● Exercise brief
The answer must be an exact copy of the lines from the one containing "At what coordinates should I click to accomplish: Open" through the end of the records, with the pictures left out.

[Collected data]

——

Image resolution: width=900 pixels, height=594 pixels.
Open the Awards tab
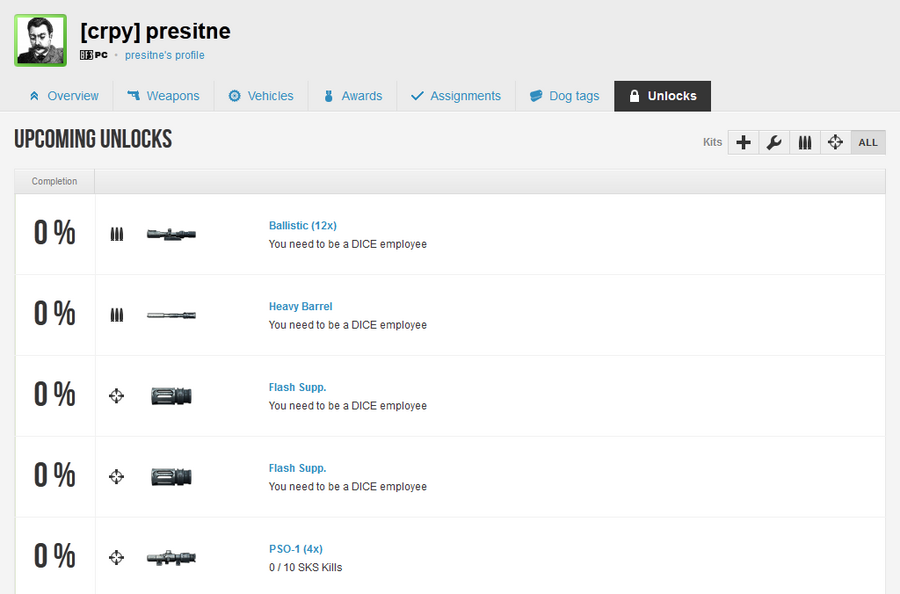[x=352, y=96]
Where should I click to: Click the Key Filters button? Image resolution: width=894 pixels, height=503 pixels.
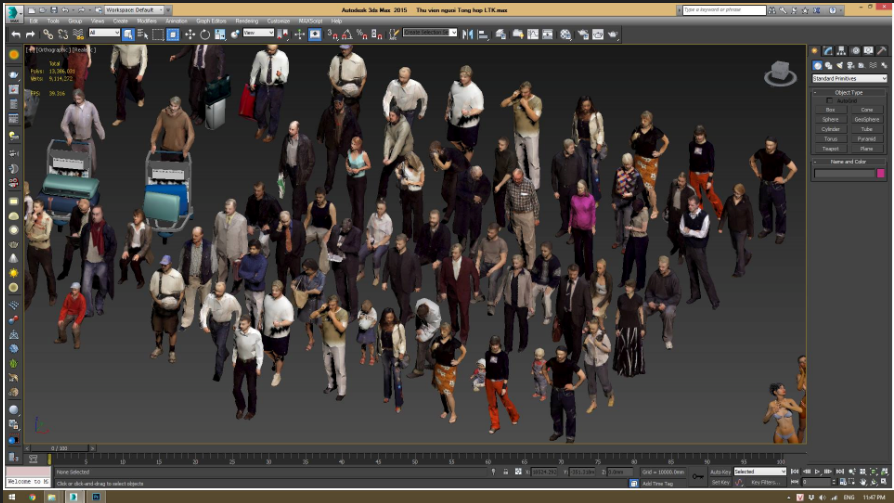point(765,482)
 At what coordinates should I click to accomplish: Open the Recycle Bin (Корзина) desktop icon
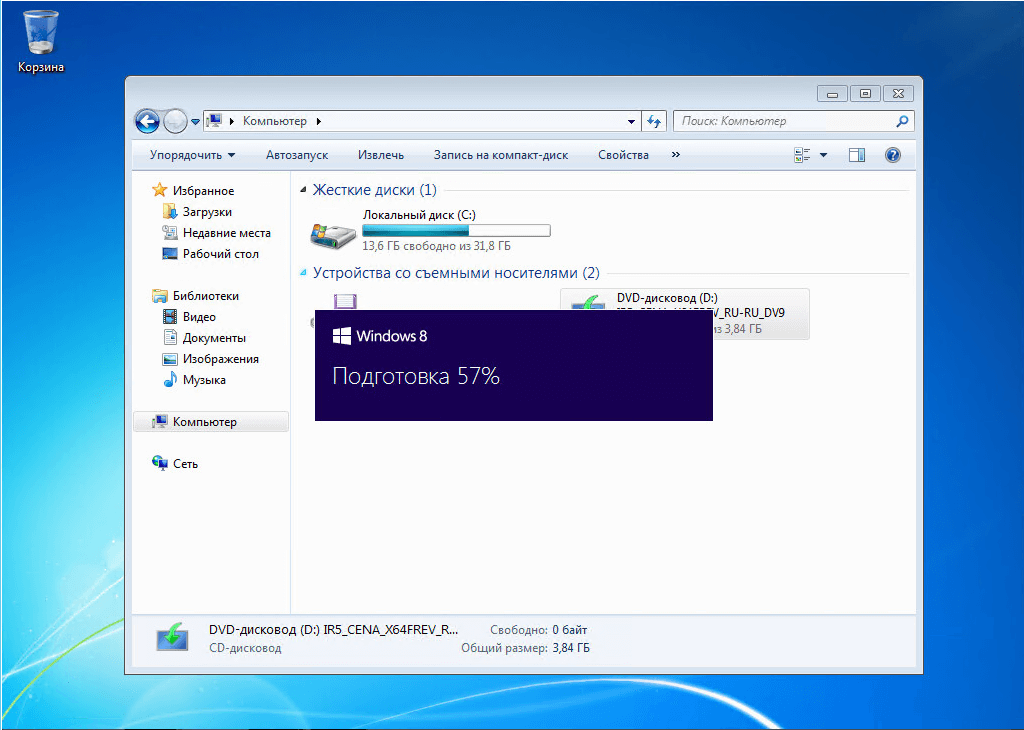40,38
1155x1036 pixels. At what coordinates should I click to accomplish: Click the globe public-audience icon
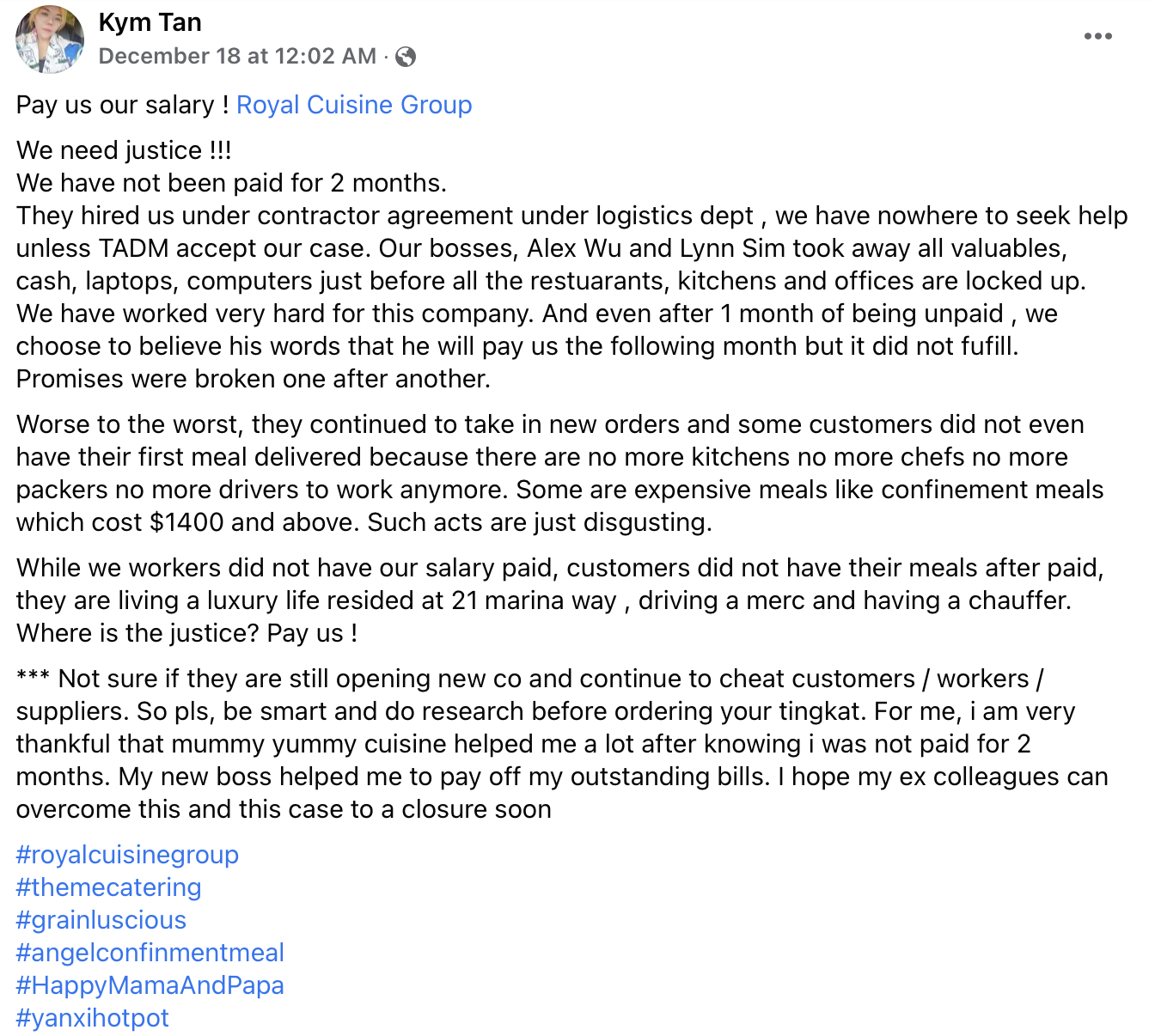point(406,57)
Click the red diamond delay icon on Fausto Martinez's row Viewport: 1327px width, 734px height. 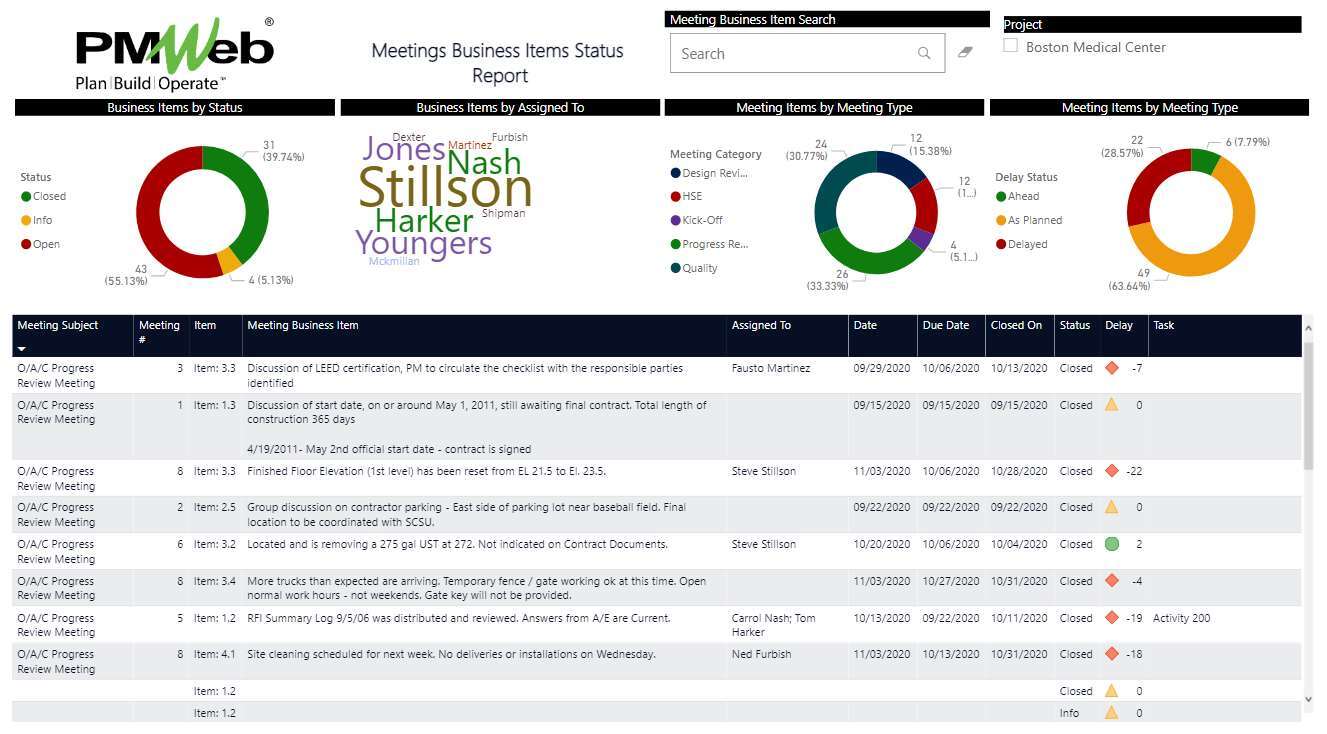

——

● Written answer
 At what coordinates should I click to accomplish: Open the Recycle Bin (Корзина) desktop icon
40,38
1155x1036 pixels. At what coordinates should I click to accomplish: Click the globe public-audience icon
point(406,57)
Click the red diamond delay icon on Fausto Martinez's row Viewport: 1327px width, 734px height. 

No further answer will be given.